Actually, we're popping the cache directly :) - l:tagpages is a deep clone of the related property value.

Hmm. I'm not properly convinced. Let's simplify:

  let tagpages = deepcopy(self.collection[a:old_tag]) " [1, 2, 3]

  for l:x in l:tagpages
    if l:x == 2
      let l:y = remove(self.collection[a:old_tag], 0)
      " now
      "   y = 2, but
      "   x = 2
    endif
  endfor

  " Also: self.collection[a:old_tag] = [2, 3]

However, I believe the idea here is that the loop should update all old_tag locations to the new tag. But the old_tag was renamed and after this update, there should be no old_tag. Thus, it should be safe to always remove old_tag from the cache/collection. So, something like this should work:

  let l:tagpages = deepcopy(self.collection[a:old_tag])

  for [l:file, l:lnum] in l:tagpages
    if s:update_tag_in_wiki(l:file, l:lnum, a:old_tag, a:new_tag)
      call self.add(a:new_tag, l:file, l:lnum)
      let l:num_files += 1
    endif
  endfor

  call remove(self.collection, a:old_tag)

or even

  let l:tagpages = remove(self.collection, a:old_tag)

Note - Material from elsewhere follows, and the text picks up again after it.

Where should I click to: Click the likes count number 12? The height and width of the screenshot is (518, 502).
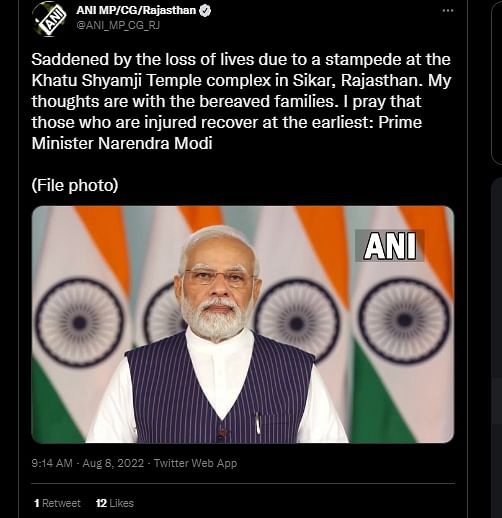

  for [l:file, l:lnum] in l:tagpages
    if s:update_tag_in_wiki(l:file, l:lnum, a:old_tag, a:new_tag)
      call self.add(a:new_tag, l:file, l:lnum)
      let l:num_files += 1
    endif
  endfor

By doing this, we have an iterator that won't suddenly lose keys

I agree that the old code was buggy, but I think perhaps my suggestion above is correct.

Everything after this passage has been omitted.